== SOURCE MATERIAL
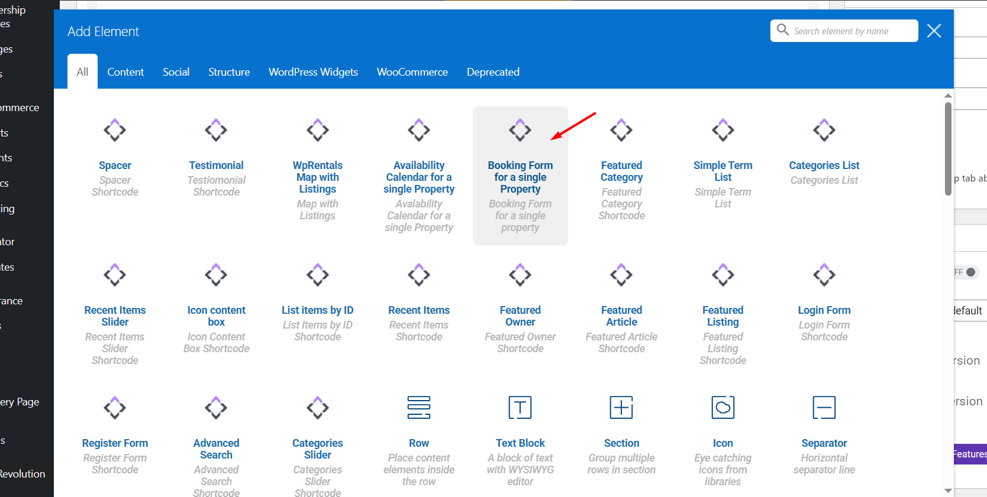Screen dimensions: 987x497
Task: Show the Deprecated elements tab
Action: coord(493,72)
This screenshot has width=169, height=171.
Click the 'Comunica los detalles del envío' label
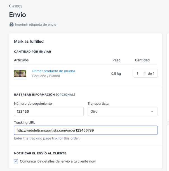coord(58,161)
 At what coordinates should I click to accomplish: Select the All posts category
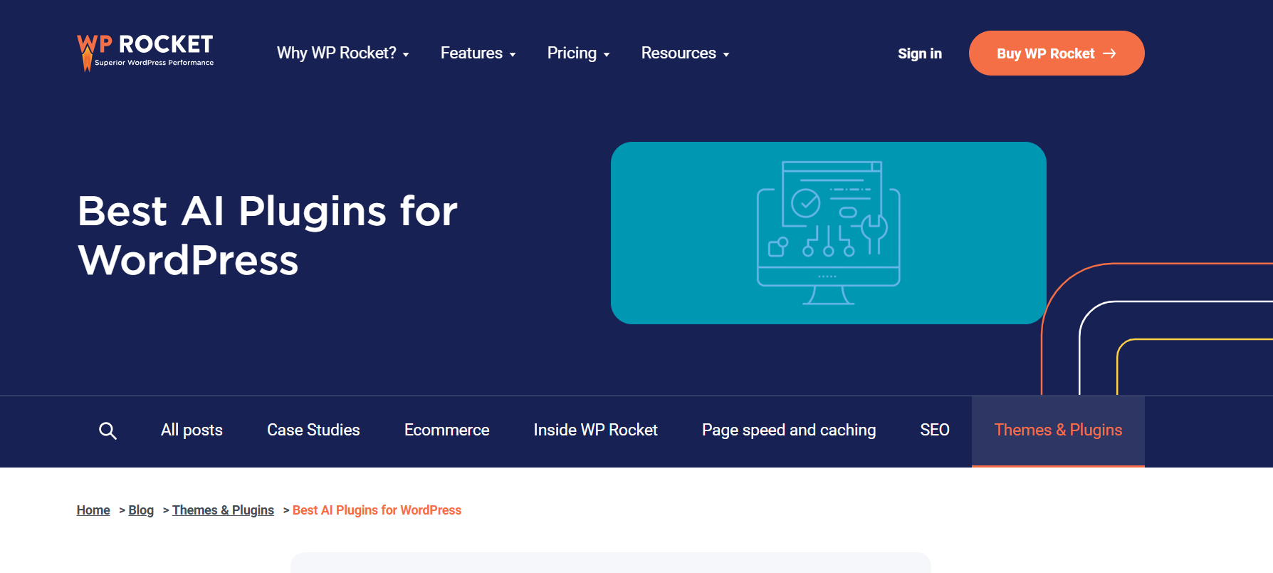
====
*INSTRUCTIONS TO FOLLOW*.
Could you retype exactly the lines running from the one with "Click the 'Comunica" to the end of the material above, pictures omitted?

*ANSWER FOR THIS EXERCISE*.
Click the 'Comunica los detalles del envío' label
coord(58,161)
 At what coordinates should I click to accomplish: Select the All posts category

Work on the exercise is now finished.